##### Data to examine #####

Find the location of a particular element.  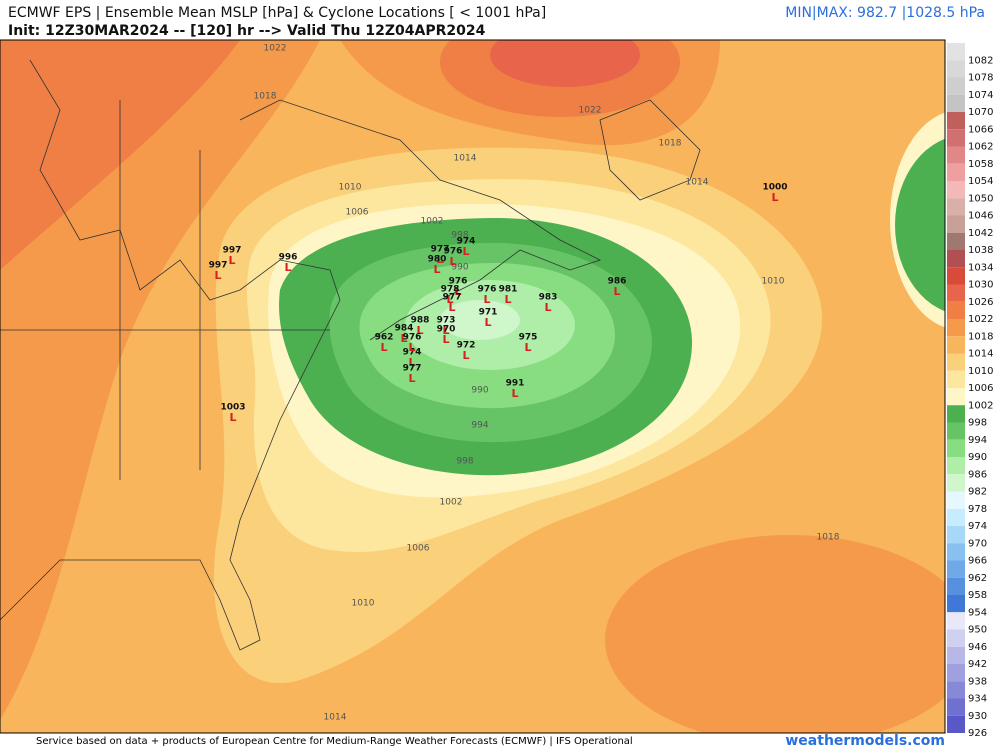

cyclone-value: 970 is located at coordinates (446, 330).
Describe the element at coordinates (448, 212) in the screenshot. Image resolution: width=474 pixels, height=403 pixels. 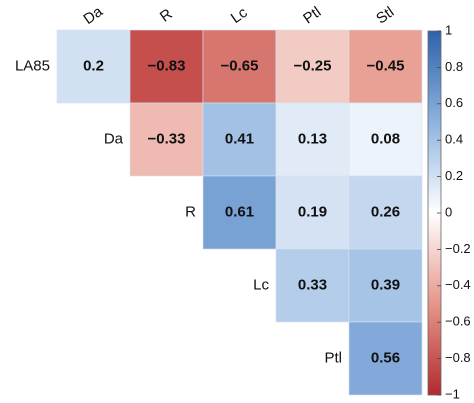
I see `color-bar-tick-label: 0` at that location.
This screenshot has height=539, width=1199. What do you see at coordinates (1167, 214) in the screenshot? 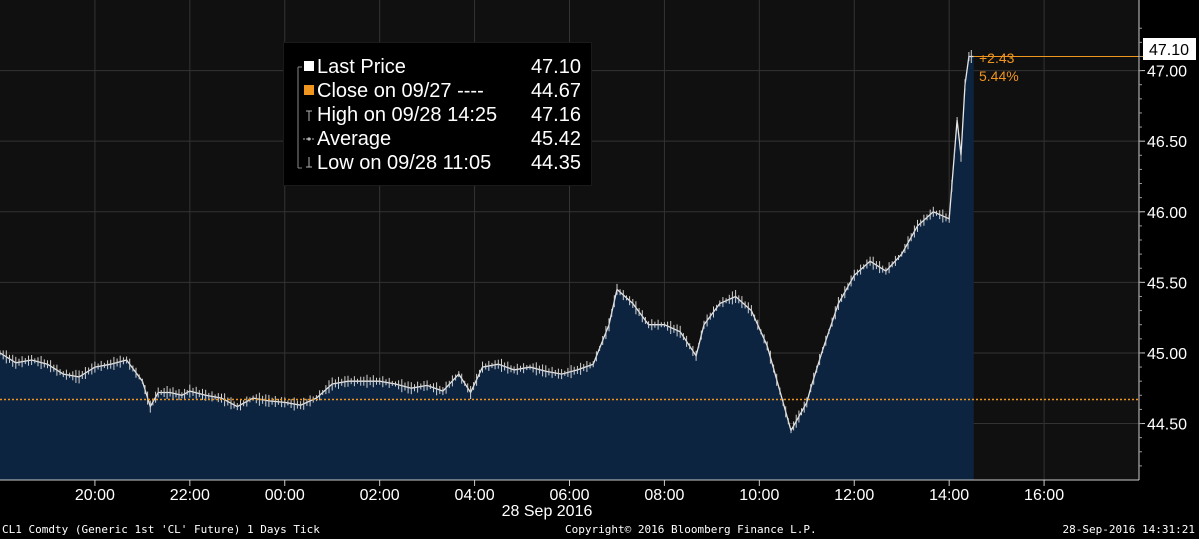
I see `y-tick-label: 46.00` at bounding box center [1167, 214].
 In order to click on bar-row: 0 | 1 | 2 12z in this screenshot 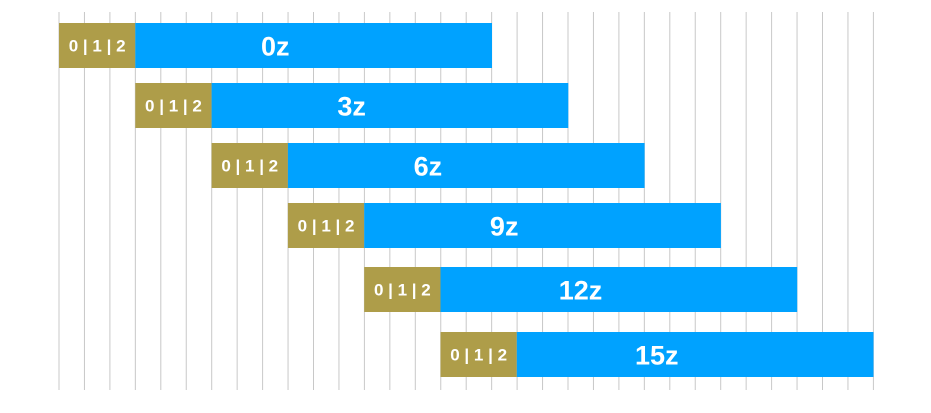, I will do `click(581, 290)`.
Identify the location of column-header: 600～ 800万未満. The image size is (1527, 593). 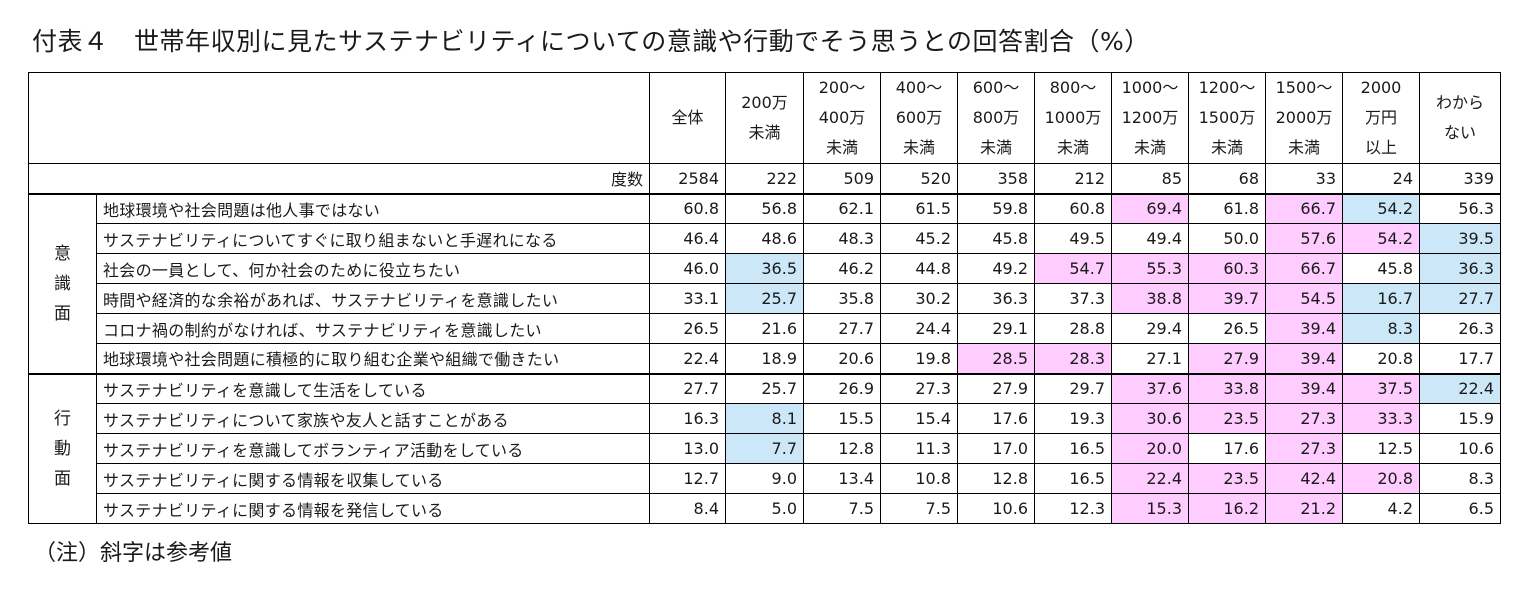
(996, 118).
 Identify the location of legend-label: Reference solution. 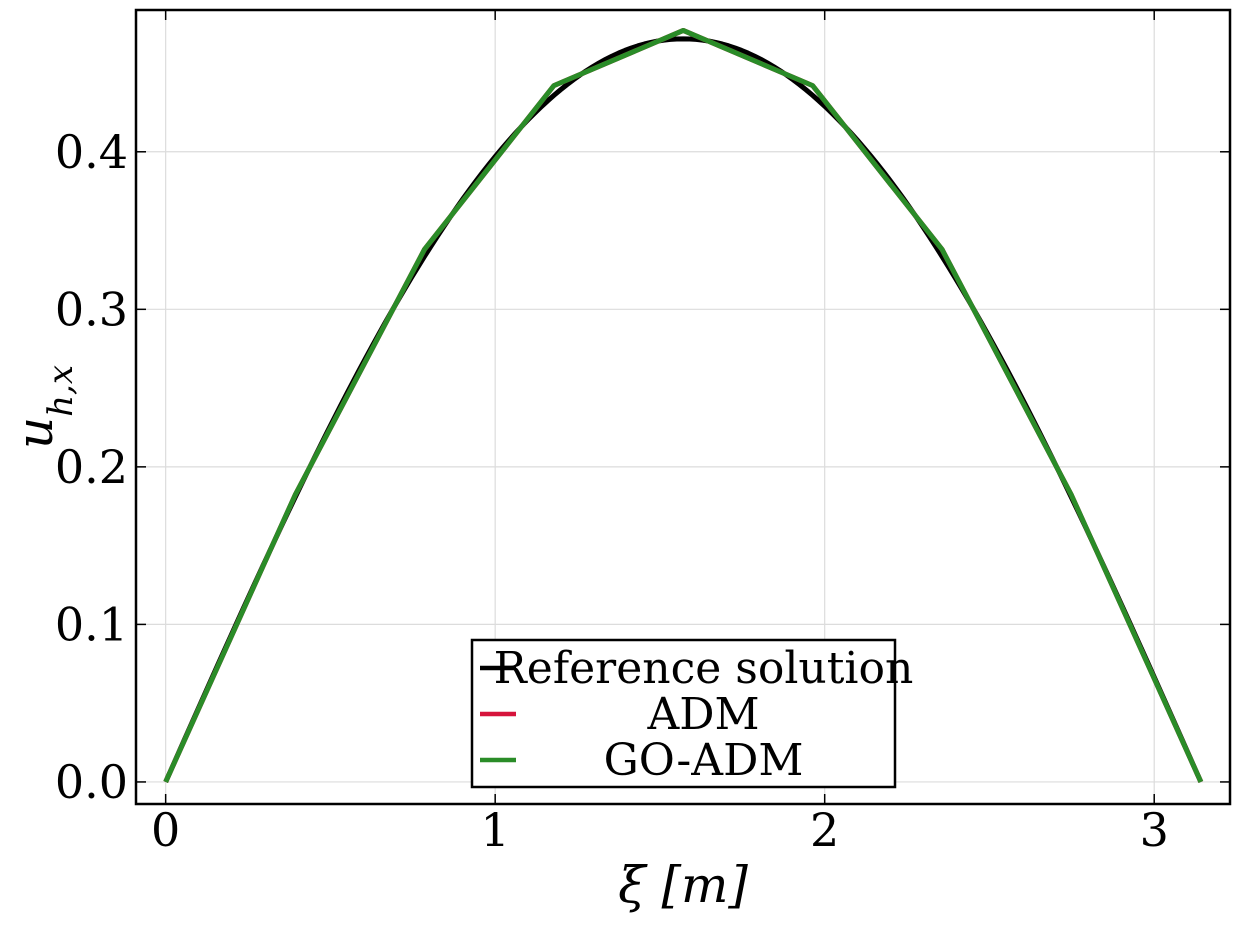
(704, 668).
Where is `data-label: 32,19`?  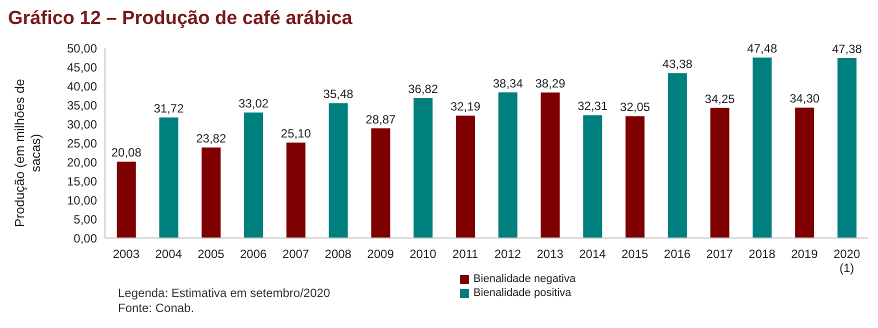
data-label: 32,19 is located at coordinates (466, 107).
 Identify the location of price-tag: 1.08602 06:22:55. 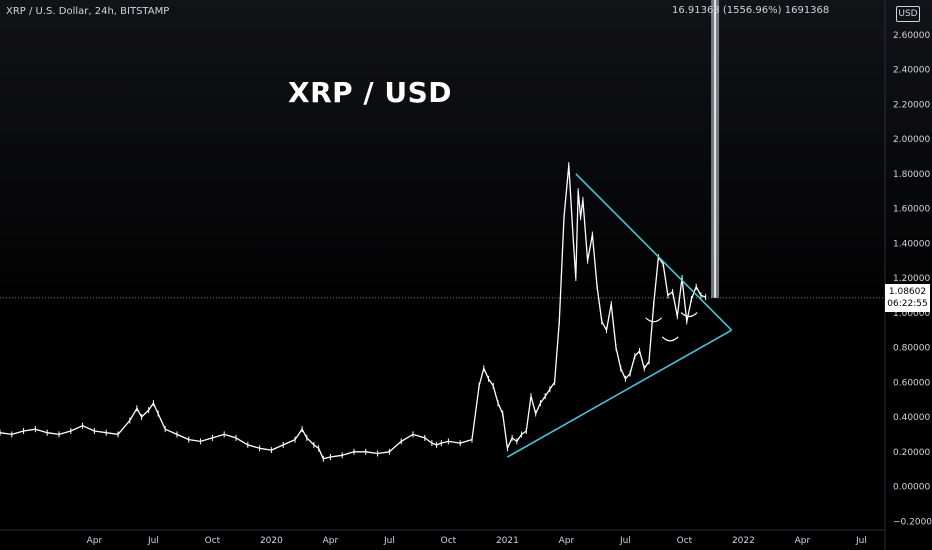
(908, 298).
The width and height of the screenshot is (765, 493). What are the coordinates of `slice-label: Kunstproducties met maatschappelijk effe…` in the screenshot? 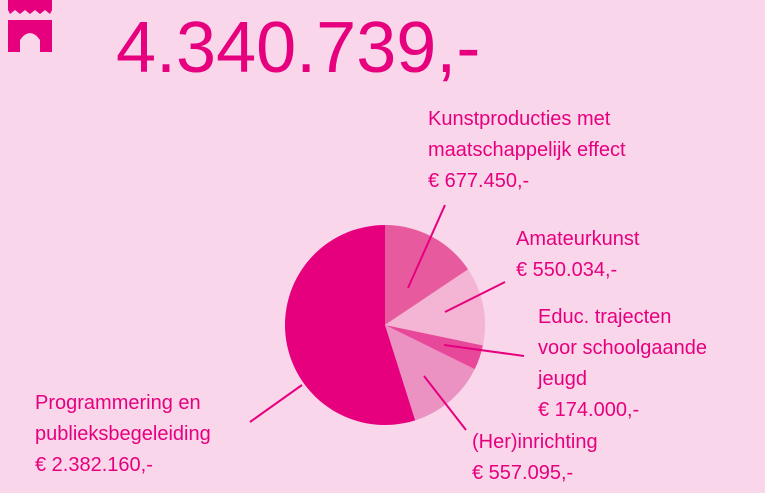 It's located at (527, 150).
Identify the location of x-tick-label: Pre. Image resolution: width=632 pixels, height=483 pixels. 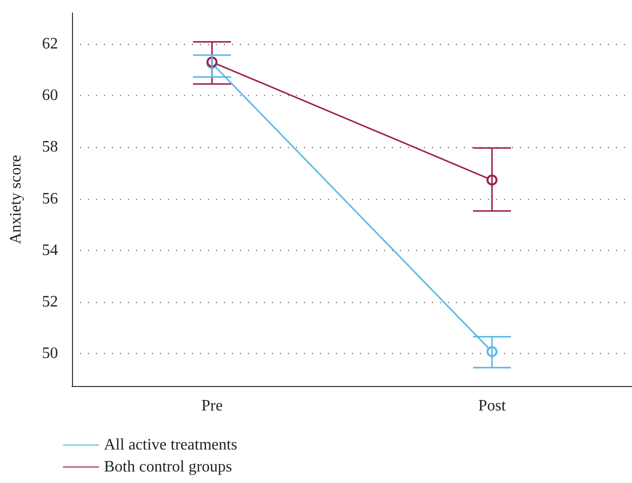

#####

=== Exercise objective ===
Give the entries as a numbered list, beginning at the line that contains "Identify the location of legend-label: Reference" and ending after the line that contains "(908, 298).", with both of those lines included and any blank lines left out. Leave the pictures out of the list.

=== Final answer ===
1.  Identify the location of legend-label: Reference solution. 
2. (704, 668).
3. Where is `data-label: 32,19`?  
4. data-label: 32,19 is located at coordinates (466, 107).
5.  Identify the location of price-tag: 1.08602 06:22:55. 
6. (908, 298).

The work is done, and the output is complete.